Assigned task = Work out how many lines below contain "panel". Provide only the figure.
*****
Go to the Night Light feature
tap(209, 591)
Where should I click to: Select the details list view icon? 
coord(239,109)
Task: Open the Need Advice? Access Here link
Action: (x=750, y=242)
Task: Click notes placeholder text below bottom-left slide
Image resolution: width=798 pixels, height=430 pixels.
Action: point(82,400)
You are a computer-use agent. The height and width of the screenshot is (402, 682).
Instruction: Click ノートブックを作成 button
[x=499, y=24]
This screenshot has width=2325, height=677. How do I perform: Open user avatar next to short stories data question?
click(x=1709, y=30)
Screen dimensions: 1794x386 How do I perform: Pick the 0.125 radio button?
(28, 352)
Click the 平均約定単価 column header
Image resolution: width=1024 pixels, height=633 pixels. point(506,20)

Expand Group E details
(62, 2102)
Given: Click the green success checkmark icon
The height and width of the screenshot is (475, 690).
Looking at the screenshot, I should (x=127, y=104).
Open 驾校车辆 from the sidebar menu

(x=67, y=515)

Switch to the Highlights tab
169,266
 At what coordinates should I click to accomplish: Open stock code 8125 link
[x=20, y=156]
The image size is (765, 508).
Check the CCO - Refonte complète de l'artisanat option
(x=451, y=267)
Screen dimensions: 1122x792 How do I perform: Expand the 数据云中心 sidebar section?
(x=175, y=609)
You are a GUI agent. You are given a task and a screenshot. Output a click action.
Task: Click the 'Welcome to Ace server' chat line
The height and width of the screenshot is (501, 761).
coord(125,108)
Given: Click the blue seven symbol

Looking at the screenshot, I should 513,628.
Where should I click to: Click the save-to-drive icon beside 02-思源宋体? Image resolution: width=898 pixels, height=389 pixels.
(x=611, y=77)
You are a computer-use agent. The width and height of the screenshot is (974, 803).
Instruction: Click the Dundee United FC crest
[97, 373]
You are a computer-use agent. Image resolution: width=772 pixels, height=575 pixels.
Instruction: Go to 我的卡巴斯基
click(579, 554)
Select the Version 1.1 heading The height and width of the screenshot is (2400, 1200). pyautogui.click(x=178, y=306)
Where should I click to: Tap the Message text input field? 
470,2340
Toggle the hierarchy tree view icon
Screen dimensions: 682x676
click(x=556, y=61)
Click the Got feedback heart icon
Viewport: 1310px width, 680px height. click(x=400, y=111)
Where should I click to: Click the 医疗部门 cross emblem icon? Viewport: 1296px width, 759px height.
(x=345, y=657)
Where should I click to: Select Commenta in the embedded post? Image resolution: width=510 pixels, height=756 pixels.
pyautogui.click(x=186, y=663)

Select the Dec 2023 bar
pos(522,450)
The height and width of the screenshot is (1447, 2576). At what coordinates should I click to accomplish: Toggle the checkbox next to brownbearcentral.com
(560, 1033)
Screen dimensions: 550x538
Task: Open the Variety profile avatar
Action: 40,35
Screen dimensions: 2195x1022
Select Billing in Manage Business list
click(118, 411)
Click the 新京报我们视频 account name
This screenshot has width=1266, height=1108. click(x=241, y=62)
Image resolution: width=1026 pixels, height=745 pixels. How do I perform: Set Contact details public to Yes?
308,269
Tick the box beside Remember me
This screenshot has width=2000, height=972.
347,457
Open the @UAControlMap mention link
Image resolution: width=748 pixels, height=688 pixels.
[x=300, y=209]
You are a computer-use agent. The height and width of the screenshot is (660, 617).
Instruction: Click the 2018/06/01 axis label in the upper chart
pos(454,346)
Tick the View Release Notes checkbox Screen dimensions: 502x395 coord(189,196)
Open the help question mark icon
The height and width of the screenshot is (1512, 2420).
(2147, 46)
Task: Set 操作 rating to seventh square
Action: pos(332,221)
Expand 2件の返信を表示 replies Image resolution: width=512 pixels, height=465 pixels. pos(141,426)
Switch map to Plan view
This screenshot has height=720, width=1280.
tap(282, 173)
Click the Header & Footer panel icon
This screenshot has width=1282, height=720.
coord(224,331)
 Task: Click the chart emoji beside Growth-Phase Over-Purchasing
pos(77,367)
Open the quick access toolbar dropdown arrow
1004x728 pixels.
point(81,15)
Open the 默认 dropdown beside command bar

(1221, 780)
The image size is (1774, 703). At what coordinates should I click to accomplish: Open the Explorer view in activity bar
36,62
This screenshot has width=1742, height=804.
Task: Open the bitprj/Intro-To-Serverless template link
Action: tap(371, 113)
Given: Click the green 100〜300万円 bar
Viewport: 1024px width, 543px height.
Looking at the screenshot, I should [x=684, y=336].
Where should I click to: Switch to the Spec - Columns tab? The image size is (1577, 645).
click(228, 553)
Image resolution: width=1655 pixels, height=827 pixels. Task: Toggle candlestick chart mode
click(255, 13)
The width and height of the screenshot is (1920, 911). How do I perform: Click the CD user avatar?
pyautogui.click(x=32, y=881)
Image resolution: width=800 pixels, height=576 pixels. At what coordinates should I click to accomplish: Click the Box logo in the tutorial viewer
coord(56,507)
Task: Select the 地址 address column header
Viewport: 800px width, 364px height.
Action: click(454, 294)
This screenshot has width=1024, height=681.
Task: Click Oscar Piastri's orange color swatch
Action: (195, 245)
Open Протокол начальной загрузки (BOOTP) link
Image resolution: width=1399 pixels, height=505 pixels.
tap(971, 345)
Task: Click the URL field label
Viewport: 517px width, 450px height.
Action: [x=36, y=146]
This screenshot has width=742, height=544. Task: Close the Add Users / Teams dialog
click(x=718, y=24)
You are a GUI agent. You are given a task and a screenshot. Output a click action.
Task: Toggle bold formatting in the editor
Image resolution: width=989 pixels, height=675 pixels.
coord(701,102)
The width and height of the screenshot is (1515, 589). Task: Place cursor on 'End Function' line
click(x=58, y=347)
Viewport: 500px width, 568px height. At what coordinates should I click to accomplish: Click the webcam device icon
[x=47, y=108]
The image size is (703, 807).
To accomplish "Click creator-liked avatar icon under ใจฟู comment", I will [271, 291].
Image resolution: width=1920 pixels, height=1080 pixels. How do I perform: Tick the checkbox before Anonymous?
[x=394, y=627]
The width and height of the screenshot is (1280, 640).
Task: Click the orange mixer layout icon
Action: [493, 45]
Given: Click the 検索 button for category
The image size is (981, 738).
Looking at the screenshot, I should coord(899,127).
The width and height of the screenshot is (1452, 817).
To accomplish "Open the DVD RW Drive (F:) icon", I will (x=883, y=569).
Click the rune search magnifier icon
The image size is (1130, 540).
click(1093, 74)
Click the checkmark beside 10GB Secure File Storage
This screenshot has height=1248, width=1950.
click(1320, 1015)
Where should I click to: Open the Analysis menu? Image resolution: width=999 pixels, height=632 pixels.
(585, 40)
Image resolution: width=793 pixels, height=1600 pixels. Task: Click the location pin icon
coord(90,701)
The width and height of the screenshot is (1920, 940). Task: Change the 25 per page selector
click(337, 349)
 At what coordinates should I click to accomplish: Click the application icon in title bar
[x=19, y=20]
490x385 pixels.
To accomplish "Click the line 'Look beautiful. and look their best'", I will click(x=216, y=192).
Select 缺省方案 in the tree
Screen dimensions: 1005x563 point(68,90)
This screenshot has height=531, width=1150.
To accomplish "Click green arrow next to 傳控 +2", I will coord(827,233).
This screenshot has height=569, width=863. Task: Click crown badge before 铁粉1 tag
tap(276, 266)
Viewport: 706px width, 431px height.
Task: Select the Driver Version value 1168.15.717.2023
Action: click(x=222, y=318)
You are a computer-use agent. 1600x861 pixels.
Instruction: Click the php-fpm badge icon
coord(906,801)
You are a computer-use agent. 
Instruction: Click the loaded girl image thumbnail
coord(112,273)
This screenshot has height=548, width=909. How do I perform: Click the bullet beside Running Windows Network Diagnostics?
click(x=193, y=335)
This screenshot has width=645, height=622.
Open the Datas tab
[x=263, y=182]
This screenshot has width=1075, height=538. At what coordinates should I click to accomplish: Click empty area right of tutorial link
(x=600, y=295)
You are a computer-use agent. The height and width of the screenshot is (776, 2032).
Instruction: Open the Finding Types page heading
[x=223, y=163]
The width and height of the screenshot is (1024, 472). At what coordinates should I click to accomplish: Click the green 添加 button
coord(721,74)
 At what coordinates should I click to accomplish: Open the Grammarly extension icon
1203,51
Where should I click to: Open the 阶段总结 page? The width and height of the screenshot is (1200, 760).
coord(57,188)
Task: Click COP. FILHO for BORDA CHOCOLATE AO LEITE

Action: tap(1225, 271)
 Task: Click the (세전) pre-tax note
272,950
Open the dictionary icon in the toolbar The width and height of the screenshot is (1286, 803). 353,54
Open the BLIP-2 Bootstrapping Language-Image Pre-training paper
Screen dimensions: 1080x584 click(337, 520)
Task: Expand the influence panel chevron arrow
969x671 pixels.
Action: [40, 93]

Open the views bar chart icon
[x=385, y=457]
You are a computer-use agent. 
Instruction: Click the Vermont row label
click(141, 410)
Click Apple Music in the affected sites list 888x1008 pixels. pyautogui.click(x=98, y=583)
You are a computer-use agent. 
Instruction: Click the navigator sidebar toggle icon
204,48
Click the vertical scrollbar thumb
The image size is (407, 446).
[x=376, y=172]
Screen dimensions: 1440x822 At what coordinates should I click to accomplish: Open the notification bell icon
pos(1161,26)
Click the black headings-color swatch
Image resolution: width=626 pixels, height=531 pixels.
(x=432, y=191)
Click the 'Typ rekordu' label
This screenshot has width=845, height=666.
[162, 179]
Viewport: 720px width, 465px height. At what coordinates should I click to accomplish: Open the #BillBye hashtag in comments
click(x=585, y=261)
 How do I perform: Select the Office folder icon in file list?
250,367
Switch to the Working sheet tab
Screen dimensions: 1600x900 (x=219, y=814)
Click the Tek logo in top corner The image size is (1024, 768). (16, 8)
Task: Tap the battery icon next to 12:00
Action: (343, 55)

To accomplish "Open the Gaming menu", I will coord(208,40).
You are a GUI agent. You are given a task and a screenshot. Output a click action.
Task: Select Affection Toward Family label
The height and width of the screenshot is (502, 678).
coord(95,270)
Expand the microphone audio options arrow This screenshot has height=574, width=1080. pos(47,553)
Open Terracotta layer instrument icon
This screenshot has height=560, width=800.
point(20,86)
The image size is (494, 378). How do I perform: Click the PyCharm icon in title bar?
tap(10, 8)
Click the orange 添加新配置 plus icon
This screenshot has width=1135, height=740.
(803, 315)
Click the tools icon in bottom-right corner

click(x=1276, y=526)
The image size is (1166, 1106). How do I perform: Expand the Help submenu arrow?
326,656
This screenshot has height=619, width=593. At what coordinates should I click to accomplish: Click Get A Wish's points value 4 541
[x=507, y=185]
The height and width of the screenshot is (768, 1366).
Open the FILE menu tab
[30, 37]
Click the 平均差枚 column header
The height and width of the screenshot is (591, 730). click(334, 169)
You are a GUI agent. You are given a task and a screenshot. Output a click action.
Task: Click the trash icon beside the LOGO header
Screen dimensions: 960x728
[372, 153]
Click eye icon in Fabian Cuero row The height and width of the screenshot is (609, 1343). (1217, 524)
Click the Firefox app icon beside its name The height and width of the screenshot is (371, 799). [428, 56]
*****
The completed task = 2